Sleep apnea can worsen on testosterone therapy, and in some cases it resolves completely once treatment stops. The mechanism isn’t well understood, but men who already have sleep apnea should know that therapy may intensify their symptoms.

Prostate health requires ongoing monitoring. Testosterone therapy doesn’t appear to cause prostate cancer, but it can accelerate the growth of a cancer that’s already present. A rapid jump in PSA (prostate-specific antigen) of more than 1 ng/mL in the first three to six months of therapy may signal a pre-existing cancer and is treated as a reason to stop treatment and investigate further.

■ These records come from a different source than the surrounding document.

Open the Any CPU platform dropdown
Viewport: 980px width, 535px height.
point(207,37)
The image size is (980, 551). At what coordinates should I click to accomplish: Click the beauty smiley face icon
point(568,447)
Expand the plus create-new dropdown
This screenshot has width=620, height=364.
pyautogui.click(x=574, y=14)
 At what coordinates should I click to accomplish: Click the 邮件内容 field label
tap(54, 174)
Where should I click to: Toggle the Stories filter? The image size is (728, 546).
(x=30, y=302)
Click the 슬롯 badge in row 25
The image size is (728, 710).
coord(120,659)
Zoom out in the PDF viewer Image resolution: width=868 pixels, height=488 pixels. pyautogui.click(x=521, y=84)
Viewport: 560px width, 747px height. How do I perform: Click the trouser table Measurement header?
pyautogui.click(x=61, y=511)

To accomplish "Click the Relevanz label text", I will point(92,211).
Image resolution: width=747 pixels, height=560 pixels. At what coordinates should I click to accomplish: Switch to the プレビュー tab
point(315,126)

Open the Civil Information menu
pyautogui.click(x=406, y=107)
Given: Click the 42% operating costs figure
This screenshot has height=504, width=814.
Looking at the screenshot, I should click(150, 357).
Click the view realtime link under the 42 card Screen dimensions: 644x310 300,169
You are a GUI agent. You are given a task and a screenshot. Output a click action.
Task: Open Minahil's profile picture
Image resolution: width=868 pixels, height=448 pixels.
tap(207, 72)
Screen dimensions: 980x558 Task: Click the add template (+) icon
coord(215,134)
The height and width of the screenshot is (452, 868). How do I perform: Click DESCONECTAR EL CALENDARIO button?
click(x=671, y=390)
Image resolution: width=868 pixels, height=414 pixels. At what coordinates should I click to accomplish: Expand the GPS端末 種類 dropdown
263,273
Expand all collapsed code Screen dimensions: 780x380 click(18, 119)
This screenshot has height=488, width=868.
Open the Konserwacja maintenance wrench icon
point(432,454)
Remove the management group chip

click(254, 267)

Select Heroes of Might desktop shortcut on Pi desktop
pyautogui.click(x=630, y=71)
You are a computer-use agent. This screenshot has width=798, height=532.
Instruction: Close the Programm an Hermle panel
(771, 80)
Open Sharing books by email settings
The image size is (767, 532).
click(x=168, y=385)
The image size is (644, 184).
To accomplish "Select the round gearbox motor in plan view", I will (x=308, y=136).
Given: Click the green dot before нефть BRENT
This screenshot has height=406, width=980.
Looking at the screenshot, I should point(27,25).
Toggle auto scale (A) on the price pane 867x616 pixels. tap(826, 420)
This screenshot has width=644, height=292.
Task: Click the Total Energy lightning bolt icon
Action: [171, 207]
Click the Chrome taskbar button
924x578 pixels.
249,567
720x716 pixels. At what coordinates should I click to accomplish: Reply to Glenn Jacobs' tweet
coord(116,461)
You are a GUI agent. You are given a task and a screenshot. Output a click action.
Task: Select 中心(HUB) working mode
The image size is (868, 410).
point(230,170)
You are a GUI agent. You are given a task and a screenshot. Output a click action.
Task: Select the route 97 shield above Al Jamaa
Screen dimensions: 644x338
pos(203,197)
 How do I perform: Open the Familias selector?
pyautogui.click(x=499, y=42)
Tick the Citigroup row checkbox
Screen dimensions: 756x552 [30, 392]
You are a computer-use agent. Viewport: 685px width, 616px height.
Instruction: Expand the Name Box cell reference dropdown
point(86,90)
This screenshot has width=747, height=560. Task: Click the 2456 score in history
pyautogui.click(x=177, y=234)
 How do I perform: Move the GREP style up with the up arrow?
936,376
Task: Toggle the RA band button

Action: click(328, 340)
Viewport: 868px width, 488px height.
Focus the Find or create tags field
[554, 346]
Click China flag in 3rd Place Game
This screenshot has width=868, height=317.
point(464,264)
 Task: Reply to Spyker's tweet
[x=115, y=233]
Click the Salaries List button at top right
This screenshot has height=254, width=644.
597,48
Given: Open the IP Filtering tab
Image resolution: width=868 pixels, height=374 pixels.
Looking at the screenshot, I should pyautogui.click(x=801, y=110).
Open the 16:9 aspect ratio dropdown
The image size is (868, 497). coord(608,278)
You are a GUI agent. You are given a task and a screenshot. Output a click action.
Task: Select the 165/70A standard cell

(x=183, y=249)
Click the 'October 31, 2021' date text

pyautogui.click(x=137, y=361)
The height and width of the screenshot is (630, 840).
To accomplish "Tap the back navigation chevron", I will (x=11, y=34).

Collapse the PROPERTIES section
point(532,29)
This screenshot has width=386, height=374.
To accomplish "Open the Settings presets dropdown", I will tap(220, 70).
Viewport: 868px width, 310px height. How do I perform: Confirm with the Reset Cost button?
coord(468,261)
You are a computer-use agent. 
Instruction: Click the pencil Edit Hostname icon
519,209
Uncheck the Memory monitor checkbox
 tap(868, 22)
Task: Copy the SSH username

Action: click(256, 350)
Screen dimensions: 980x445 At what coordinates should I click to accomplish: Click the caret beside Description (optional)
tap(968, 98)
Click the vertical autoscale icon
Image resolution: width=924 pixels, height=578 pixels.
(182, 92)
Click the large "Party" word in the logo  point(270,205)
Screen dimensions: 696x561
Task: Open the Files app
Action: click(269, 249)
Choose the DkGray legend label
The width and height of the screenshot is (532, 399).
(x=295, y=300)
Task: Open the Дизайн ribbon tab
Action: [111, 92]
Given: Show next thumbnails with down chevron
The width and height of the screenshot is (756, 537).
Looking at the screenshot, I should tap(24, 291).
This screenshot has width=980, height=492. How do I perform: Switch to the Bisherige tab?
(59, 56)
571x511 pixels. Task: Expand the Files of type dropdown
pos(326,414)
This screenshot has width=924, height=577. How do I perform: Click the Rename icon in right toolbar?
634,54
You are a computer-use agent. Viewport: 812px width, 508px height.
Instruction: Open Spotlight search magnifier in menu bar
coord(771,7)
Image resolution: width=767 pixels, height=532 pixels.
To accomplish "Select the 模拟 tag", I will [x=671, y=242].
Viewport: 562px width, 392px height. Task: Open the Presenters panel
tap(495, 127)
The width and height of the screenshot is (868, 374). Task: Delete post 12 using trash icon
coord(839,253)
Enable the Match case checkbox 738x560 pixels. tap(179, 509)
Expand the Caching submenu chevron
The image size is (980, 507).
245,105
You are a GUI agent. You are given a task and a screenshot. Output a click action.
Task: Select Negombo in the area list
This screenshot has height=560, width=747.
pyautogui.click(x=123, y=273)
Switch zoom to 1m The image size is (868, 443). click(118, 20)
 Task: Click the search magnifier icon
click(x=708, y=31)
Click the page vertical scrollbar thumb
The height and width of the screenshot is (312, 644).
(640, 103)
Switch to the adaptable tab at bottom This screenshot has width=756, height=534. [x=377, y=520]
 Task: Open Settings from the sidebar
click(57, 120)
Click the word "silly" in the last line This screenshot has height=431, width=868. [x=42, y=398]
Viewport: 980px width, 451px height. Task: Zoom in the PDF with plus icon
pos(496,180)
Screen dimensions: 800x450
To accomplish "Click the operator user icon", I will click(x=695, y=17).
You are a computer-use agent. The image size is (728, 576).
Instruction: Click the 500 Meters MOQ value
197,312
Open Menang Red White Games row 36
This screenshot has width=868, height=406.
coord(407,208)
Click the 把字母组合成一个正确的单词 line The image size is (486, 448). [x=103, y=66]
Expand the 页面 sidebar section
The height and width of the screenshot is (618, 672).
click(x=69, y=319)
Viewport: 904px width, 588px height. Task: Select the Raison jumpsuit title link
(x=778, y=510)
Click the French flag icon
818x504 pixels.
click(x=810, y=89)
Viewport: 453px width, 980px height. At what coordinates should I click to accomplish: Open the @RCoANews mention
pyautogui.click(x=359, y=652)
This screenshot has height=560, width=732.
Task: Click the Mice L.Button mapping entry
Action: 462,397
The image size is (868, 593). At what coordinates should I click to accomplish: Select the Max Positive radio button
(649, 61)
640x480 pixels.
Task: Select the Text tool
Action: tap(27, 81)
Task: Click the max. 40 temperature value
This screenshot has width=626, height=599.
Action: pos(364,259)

Lifestyle Factors That Move the Needle

Because obesity is so tightly linked to low testosterone, weight loss is one of the most effective non-pharmaceutical interventions. Reducing visceral fat lowers the suppressive effect on testosterone production and can meaningfully raise levels without medication. Treating sleep apnea, whether through weight loss or other means, removes another layer of hormonal suppression by improving oxygen levels during sleep and restoring normal sleep architecture. Resistance training supports muscle mass and has a well-documented short and long-term positive effect on testosterone. These changes won’t overcome severe hypogonadism caused by testicular or pituitary dysfunction, but for the large number of men whose low T is intertwined with weight and sleep, they can make a significant difference.